After a gruesome showing in the series-opening 7-2 loss Saturday night, the Sawx pounced on Cole with a two-run first inning. The shaky Price, who walked two batters in the top of the first then escaped that jam, saw the ’Stros tie the score in the top of the second when George Springer poked a two-out, two-run double to short right field.

David PriceAPDavid PriceAP

When Gonzalez crushed a two-out, two-run, third-inning homer off Price — well over the Green Monster, estimated at 397 feet — to give the visitors a 4-2 edge, Red Sox Nation had every reason in the world to think it would be another long night, one that would put their favored club in a daunting 0-2 hole with the series headed to Houston.
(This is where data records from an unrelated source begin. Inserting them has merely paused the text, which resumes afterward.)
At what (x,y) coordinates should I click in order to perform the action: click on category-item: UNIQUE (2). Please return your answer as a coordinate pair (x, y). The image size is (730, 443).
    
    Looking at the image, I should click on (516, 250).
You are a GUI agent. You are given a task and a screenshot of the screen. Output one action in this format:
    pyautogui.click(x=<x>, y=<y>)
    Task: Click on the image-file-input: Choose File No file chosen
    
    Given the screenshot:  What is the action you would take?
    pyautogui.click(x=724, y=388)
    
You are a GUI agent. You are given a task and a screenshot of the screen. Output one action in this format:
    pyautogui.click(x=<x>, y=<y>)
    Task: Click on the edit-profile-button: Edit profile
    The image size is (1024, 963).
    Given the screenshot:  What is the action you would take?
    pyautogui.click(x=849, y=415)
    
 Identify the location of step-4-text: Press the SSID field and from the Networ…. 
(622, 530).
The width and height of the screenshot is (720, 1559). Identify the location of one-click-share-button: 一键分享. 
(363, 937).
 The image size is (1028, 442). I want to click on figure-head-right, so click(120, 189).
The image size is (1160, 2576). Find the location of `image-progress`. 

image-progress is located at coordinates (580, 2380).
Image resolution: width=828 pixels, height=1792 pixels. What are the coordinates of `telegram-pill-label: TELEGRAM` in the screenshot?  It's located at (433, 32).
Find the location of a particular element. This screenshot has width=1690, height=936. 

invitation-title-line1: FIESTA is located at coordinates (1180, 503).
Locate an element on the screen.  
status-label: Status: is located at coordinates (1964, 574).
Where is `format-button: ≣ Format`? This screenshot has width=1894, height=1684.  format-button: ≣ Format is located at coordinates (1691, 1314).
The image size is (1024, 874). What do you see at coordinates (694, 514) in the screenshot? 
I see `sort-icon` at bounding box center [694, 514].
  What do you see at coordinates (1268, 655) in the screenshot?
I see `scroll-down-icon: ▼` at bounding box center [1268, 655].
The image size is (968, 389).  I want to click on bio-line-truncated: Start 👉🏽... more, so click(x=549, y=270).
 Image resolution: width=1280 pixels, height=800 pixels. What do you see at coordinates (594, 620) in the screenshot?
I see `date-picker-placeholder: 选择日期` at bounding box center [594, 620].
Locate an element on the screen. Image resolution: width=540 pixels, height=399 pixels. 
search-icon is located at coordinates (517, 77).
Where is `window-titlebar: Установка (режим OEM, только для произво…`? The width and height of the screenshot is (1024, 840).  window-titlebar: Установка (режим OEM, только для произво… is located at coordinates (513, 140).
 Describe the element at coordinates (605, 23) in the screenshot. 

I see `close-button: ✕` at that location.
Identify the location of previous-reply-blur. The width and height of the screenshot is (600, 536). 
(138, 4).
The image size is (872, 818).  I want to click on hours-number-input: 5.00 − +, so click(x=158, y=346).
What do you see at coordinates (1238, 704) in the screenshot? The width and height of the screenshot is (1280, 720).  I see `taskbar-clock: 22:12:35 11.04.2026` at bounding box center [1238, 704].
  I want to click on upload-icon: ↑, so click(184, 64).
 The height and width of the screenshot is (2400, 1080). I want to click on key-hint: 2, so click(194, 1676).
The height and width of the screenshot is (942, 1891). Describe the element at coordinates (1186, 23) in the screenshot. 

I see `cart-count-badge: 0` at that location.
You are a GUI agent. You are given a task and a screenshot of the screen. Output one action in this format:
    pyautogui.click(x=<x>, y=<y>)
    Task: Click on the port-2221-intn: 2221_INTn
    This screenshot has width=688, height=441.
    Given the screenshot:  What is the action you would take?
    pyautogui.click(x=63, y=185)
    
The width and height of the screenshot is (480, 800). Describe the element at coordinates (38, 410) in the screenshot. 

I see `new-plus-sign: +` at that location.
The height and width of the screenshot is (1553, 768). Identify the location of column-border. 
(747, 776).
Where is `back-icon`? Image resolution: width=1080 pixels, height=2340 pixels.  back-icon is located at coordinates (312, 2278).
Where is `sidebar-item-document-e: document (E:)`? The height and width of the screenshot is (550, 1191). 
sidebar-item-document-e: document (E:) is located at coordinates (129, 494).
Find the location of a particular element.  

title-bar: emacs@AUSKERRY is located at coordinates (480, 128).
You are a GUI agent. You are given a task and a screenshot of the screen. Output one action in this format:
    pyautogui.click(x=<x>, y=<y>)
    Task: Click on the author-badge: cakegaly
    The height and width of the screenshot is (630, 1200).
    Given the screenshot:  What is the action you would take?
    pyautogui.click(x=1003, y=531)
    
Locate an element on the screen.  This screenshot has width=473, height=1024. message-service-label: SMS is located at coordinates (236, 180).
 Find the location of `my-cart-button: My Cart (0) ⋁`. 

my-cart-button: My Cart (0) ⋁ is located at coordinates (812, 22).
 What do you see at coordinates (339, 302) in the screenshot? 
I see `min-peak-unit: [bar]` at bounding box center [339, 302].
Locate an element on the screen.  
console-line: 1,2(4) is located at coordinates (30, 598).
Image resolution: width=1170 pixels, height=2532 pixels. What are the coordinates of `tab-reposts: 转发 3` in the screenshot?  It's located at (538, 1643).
Then came the twist: In the bottom of the third, the Red Sox loaded the bases with one out. Cole struck out Ian Kinsler for the second out, putting the onus on the light-hitting Jackie Bradley Jr. And the lefty hitter Bradley, known best for his defense, lofted a flyball the other way that hit the Monster on a fly, a few feet to the right of the foul pole, and scored all three runners for an instant — and permanent, it turned out — Bosox lead.

Price protected that edge with a 1-2-3 fourth inning, a critical shutdown inning. Then came the fifth, as his two-out walk to Tyler White (with Jose Altuve already on first) prompted his exit and his ovation — and a road map, maybe, to better times.

“I expect myself to be great in big moments, and I haven’t done that thus far in my career,” Price said. “But I came here to win, period. I came here to win a World Series and to do it multiple times. And that’s what I’m about.

“I put myself aside. This isn’t about me. I understand the narratives. I get that. I deserve those narratives. But this is bigger than David Price. This isn’t about me. This is about the Boston Red Sox.”

Baby steps in the most intense time on the calendar? Neither Price, the Red Sox’s $217 million man, nor his team can afford to be choosy about this redemption.